Since 1998, the French NIC had a very restrictive registration policy for the .fr domain, (and for the .re - Reunion Island - since 2001). On May 11, its new policy went into effect, and opened the .fr and .re domains up. According to the French Nic, more than 50,000 requests were made in the first three weeks [a success if you look at the figures, but now wait for the number of disputes!].
Since .fr policy changed, local authorities and governments are furious: Everyone is now free to register their name! And there are 36,778 cities in France (yes 36,778, due to historical reasons!), 2,400 communities of municipalites, 100 departments and 26 regions (who said French administration is complex?).
Several French Senators wrote a statute proposal to protect the local bodies names. This text has been discussed and modified by a Senate Committee (see the 50 pages report), and should be discussed in chamber on June 22.

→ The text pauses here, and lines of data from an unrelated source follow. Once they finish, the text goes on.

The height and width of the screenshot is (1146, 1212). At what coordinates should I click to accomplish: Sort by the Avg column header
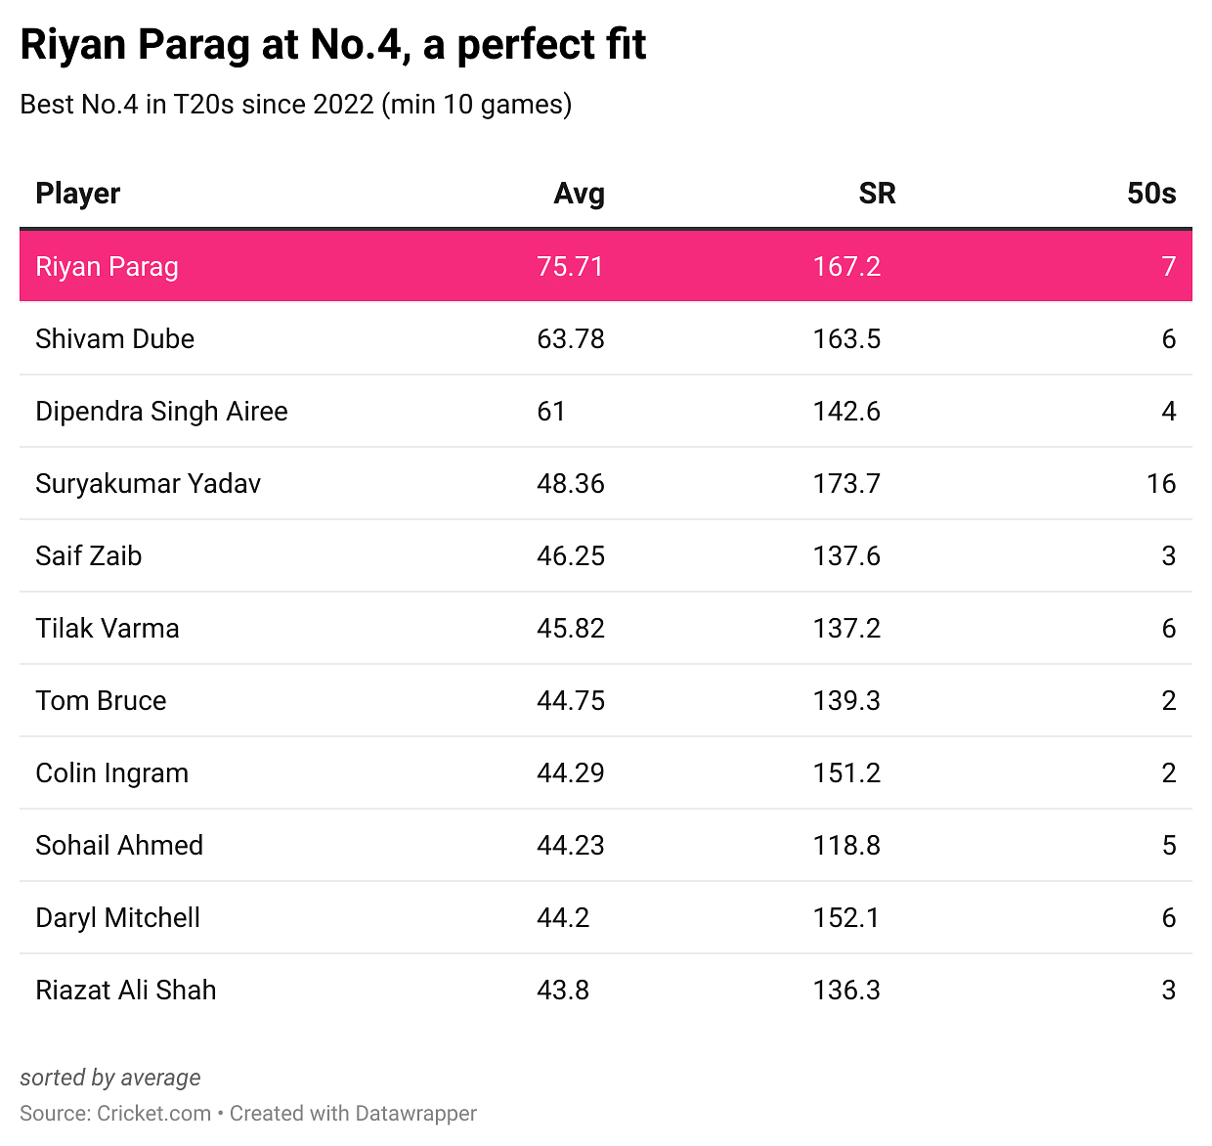579,194
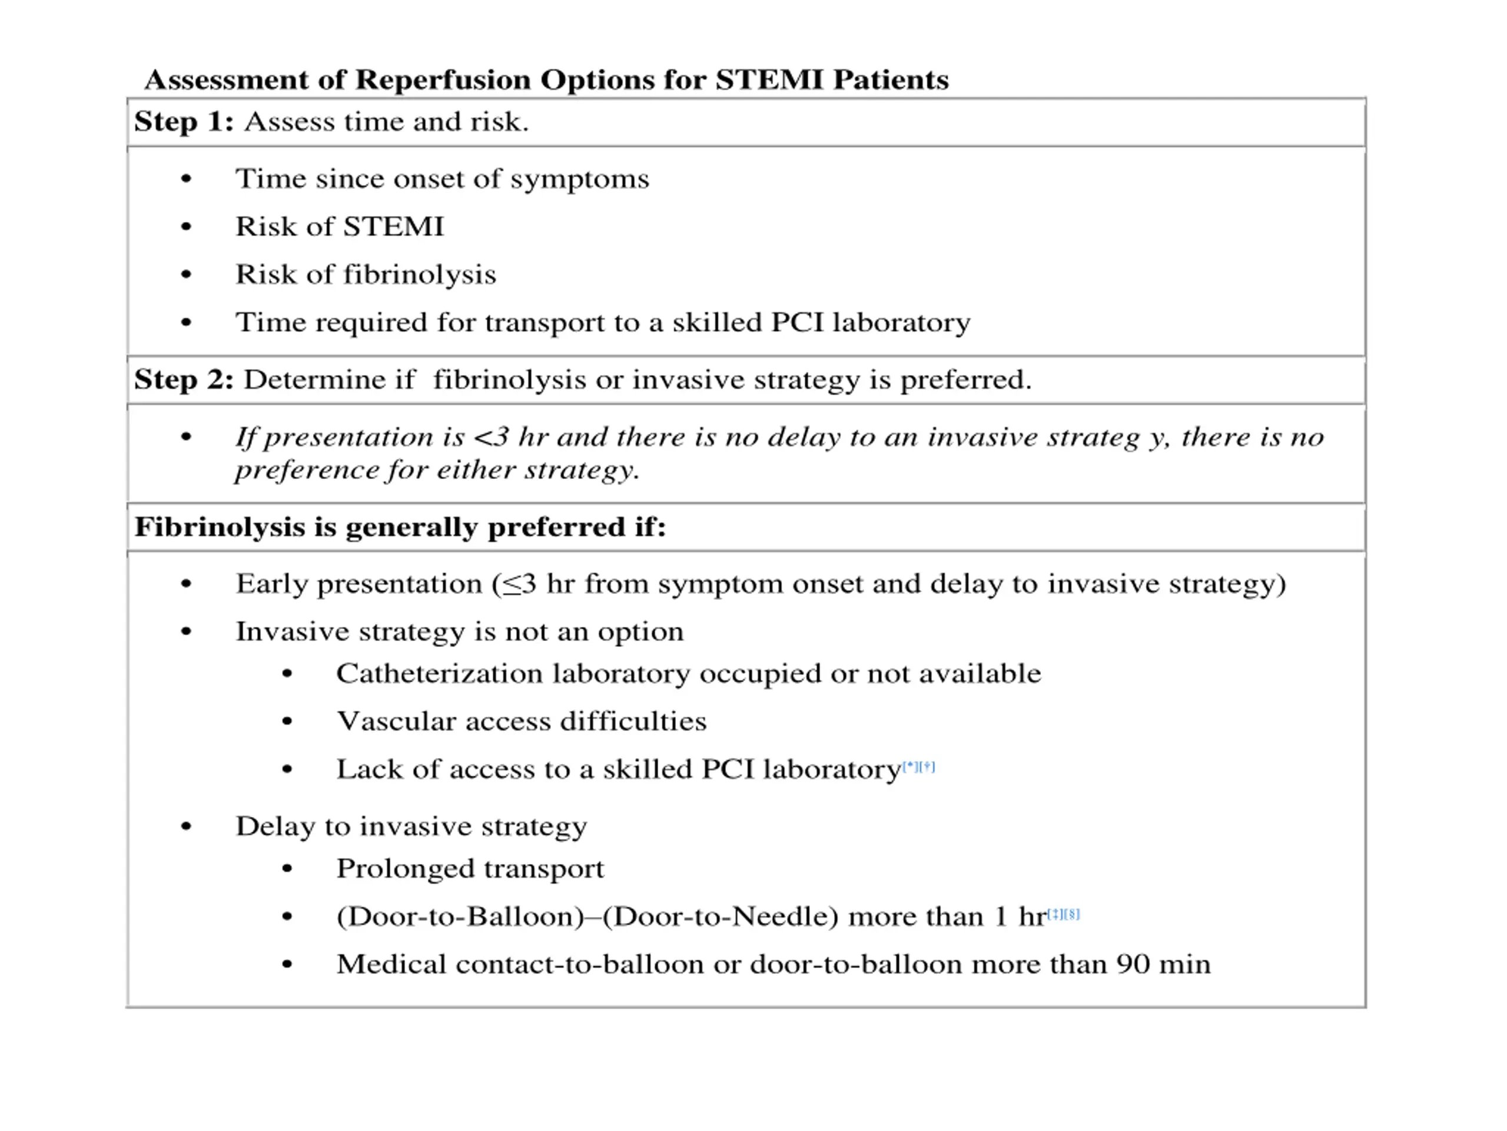
Task: Select the 'Time required for transport' bullet line
Action: click(x=602, y=322)
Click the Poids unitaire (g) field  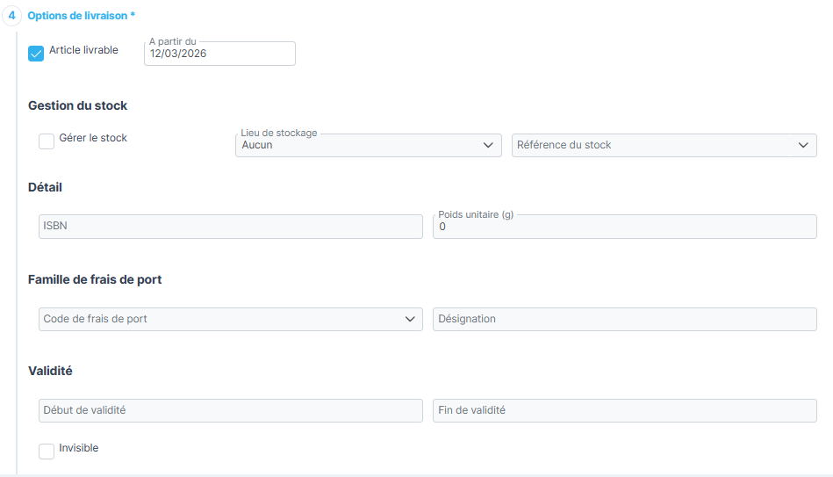[624, 228]
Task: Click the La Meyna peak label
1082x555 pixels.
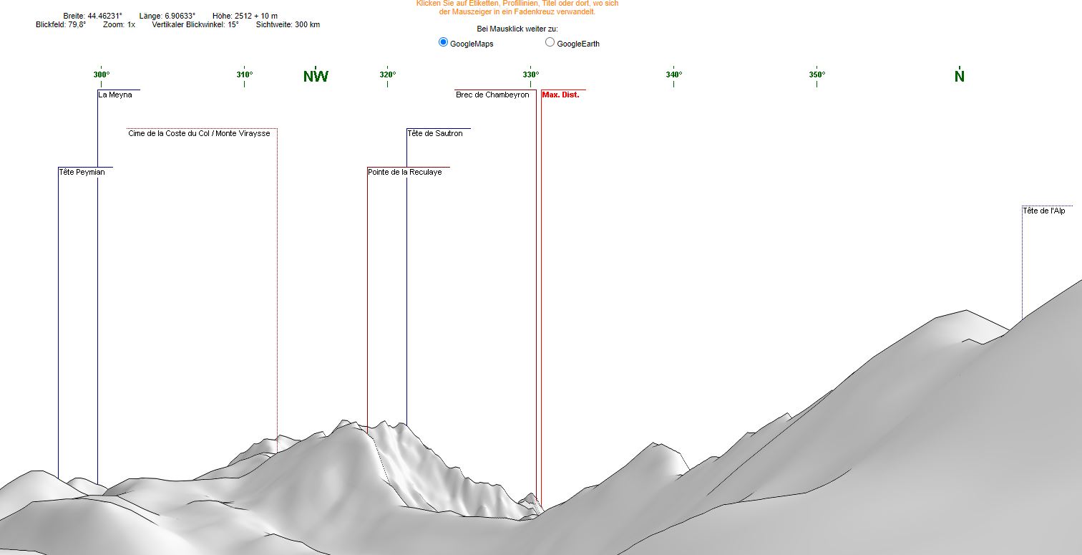Action: click(115, 95)
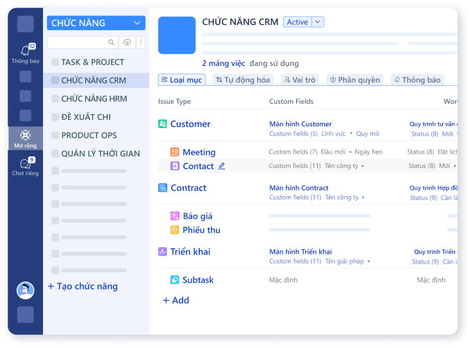This screenshot has height=348, width=471.
Task: Open the Thông báo notifications bell
Action: coord(25,51)
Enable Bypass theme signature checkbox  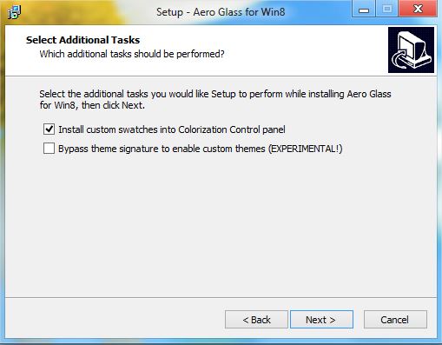tap(49, 149)
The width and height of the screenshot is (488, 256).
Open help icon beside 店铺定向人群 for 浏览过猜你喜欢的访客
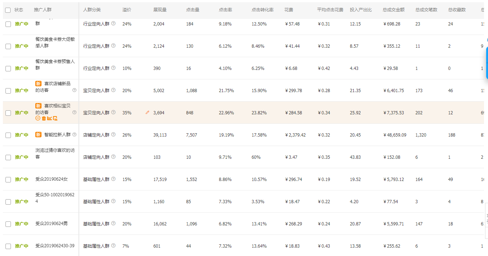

Its first article prevents anyone from registering the local bodies names (except with permission). The second article prevents anyone from registering the names of the Parliament assemblies. The third one forbids the registration of the names of the persons holding elective office. Registrars have the duty to enforce all these rules, which apply to the national domain (no definition is given: .fr only, or both .fr and .re?).
The fourth article adds that registration in the national domain, or by a resident in France, shall not violate the rights local bodies have on their names, or harm their image or reputation.
If this text is enacted, it would be a new example of legislation applying to the domain name system, after the Dot Kids Implementation and Efficiency Act of 2002 and the European Community Regulation laying down public policy rules concerning the implementation and functions of the .eu TLD and the principles governing registration.